Task item. Please decide whether each statement agrees with the abstract on cyclohexane analogs of phenylalanine, answering yes or no and quoting the abstract's deciding words. 1. The molecular mechanics calculations were run with the AMBER program. 2. The Hartree-Fock geometry optimizations used a 3-21G basis set. 3. The results conflict with the experimental observations.

[[ Reading passage open ]]

Study of the conformational profile of the cyclohexane analogs of L-phenylalanine.

Abstract

The conformational profile of the conformationally constrained cyclohexane analogs of phenylalanine (1-amino-2-phenylcyclohexanecarboxylic acids, c6Phe) was assessed using computational methods. For this purpose, the conformational space of the N-acetyl methylamide derivatives of the stereoisomers (2S,3R)c6Phe and (2S,3S)c6Phe was explored by computing their respective Ramachandran maps, and low-energy minima were characterized at molecular mechanics level by means of the AMBER program, using the parm94 force field set of parameters. In order to assess the performance of the molecular mechanics calculations, each of the low-energy conformations was also investigated further at the ab initio level. Accordingly, the molecular mechanics geometries were used as starting conformations to perform full geometry optimizations at the Hartree-Fock level, using a 6-31G(d) basis set. Analysis of the results revealed that the cyclohexane structure directly induces some restrictions on the backbone, and constrains the orientation of the aromatic side-chain to two narrow regions for each stereoisomer. The conformational profile of these amino acids is then explained on the grounds of the interaction between the rigidly held phenyl ring and the main chain NH and CO groups. The results obtained are in good accordance with the experimental observations.

[[ Reading passage closed ]]
[[ Records supplied open ]]

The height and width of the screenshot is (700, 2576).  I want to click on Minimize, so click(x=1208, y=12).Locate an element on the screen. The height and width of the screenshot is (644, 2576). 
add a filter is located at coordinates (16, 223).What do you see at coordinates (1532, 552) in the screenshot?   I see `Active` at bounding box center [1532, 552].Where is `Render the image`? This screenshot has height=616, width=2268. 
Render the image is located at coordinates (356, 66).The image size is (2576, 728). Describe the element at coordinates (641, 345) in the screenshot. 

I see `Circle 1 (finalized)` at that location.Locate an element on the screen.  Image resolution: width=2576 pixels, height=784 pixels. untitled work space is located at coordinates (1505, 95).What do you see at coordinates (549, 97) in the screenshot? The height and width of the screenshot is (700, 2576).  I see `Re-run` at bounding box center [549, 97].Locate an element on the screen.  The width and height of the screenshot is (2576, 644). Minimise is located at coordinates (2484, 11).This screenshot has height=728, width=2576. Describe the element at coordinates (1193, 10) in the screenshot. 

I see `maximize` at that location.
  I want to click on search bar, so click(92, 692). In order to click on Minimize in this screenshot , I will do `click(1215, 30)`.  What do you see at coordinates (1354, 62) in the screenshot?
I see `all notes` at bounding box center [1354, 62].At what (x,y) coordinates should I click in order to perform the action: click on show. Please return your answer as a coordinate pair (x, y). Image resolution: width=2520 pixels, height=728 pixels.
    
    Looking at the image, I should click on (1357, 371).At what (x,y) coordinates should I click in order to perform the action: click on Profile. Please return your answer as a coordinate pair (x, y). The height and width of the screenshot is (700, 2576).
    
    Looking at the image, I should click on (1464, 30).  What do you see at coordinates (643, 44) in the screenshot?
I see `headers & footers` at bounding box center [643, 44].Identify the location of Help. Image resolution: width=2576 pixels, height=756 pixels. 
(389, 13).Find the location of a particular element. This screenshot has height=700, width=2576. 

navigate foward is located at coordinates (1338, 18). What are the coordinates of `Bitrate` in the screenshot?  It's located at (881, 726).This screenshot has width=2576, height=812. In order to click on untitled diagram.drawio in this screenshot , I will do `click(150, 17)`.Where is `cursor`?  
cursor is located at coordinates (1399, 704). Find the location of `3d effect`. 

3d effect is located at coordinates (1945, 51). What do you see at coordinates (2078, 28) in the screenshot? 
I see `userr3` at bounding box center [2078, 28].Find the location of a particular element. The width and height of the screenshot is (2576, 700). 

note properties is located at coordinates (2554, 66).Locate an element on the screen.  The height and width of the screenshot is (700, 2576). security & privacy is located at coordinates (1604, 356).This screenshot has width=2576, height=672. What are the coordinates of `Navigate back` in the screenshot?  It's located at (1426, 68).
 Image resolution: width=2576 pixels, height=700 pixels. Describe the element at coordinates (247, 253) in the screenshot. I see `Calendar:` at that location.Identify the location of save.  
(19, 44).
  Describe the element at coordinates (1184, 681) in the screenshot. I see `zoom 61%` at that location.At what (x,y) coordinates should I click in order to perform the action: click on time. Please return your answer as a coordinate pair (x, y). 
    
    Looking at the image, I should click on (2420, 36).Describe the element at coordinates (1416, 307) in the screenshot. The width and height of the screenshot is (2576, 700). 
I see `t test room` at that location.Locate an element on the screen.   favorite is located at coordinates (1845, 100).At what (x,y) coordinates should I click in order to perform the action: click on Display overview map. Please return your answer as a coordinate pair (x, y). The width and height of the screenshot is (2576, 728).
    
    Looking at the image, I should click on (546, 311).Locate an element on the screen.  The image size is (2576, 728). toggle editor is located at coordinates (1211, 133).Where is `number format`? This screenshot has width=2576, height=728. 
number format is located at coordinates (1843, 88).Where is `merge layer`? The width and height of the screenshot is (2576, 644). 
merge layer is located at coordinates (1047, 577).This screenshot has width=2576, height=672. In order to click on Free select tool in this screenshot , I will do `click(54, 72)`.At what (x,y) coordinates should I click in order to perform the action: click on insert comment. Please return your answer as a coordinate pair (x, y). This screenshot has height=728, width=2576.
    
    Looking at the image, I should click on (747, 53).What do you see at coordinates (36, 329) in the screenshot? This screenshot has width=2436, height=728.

[[ Records supplied closed ]]

Reply to the task.
1. Yes: "by means of the AMBER program, using the parm94 force field set of parameters"
2. No: "using a 6-31G(d) basis set"
3. No: "The results obtained are in good accordance with the experimental observations."